He was especially cautious making his way down the basement stairs, just in case they were booby-trapped-- Link had seen all seven Bond movies, okay, he knew what was what-- but either they weren't, or his spectacular innate grace and balance kept him and the food he carried intact. Violet was kneeling on the floor, long skirt and all, drawing something Link couldn't see on an enormous sheet of paper that was pinned down around the edges by an odd assortment of household objects. She was lost in concentration, half her hair coming loose from the bun she usually wore it in, and didn't seem to have noticed him, so he cleared his throat. "Hey, um--"

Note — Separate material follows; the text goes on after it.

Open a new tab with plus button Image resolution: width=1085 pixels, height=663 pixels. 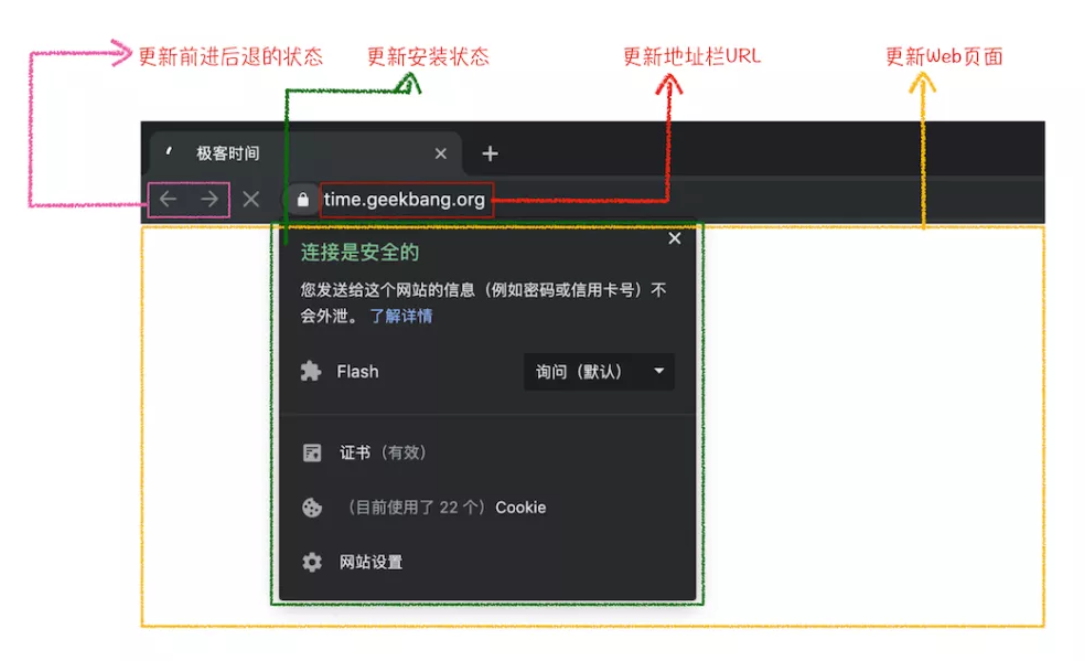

"Hmm?" She turned around to look at him, startled, and Link nearly dropped the plate he was carrying in even greater surprise-- he hadn't noticed them from behind, but Violet was wearing a terrifyingly complicated-looking pair of goggles, with what looked to be a good half-dozen sets of lenses connected with about a thousand tiny levers and hinges.
"I brought you lunch," he said after a pause, offering it to her with a slight bow and a flourish to cover his surprise.
Violet flipped a switch next to her eye; all the lenses spun up and away from her face, which didn't actually make her look any saner but at least let Link see her eyes. "Thank you." She accepted the plate and mug with a thin polite smile, nothing at all like the way her face had lit up dancing with him last night, and Link was surprised to realize how uncomfortable he was with the thought that he was making her uncomfortable.
"So." Link cleared his throat, entirely unnecessarily, and peered down at the sheet of paper unrolled across the floor. It seemed to be an immensely complicated and detailed mechanical diagram, and wasn't a whole lot more informative than it had been from halfway up the basement stairs. "Everything okay? I thought I heard something."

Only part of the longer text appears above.